/---

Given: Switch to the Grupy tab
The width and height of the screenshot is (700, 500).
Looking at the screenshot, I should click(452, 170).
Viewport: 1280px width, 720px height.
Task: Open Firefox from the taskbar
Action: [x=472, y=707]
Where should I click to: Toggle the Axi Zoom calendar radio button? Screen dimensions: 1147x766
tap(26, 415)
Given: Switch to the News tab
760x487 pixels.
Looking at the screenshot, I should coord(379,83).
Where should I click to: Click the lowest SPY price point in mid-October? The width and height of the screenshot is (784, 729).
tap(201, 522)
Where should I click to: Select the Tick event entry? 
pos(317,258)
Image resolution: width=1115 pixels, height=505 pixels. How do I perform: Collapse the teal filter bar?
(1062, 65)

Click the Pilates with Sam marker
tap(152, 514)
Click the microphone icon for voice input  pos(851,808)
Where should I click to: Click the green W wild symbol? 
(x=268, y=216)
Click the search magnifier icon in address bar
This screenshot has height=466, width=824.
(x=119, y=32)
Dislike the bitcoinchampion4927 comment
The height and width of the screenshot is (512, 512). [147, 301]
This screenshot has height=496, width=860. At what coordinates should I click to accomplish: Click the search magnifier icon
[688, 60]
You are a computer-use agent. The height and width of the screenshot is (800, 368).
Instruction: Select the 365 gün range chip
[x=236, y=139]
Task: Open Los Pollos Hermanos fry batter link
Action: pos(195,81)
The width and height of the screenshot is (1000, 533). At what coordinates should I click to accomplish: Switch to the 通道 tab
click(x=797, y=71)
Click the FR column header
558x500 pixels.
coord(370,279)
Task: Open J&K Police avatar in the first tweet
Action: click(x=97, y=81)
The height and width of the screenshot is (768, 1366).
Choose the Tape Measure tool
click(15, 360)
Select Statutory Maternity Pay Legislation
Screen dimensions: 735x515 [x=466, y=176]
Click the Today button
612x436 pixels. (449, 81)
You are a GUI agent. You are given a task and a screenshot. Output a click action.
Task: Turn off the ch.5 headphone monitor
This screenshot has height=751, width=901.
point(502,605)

\---

> [What is expected]:
Set the whole listing down again so that it matches the original exactly.

> [The completed task]:
Given: Switch to the Grupy tab
The width and height of the screenshot is (700, 500).
Looking at the screenshot, I should click(452, 170).
Viewport: 1280px width, 720px height.
Task: Open Firefox from the taskbar
Action: [x=472, y=707]
Where should I click to: Toggle the Axi Zoom calendar radio button? Screen dimensions: 1147x766
tap(26, 415)
Given: Switch to the News tab
760x487 pixels.
Looking at the screenshot, I should coord(379,83).
Where should I click to: Click the lowest SPY price point in mid-October? The width and height of the screenshot is (784, 729).
tap(201, 522)
Where should I click to: Select the Tick event entry? 
pos(317,258)
Image resolution: width=1115 pixels, height=505 pixels. How do I perform: Collapse the teal filter bar?
(1062, 65)

Click the Pilates with Sam marker
tap(152, 514)
Click the microphone icon for voice input  pos(851,808)
Where should I click to: Click the green W wild symbol? 
(x=268, y=216)
Click the search magnifier icon in address bar
This screenshot has height=466, width=824.
(x=119, y=32)
Dislike the bitcoinchampion4927 comment
The height and width of the screenshot is (512, 512). [147, 301]
This screenshot has height=496, width=860. At what coordinates should I click to accomplish: Click the search magnifier icon
[688, 60]
You are a computer-use agent. The height and width of the screenshot is (800, 368).
Instruction: Select the 365 gün range chip
[x=236, y=139]
Task: Open Los Pollos Hermanos fry batter link
Action: pos(195,81)
The width and height of the screenshot is (1000, 533). At what coordinates should I click to accomplish: Switch to the 通道 tab
click(x=797, y=71)
Click the FR column header
558x500 pixels.
coord(370,279)
Task: Open J&K Police avatar in the first tweet
Action: click(x=97, y=81)
The height and width of the screenshot is (768, 1366).
Choose the Tape Measure tool
click(15, 360)
Select Statutory Maternity Pay Legislation
Screen dimensions: 735x515 [x=466, y=176]
Click the Today button
612x436 pixels. (449, 81)
You are a GUI agent. You are given a task and a screenshot. Output a click action.
Task: Turn off the ch.5 headphone monitor
This screenshot has height=751, width=901.
point(502,605)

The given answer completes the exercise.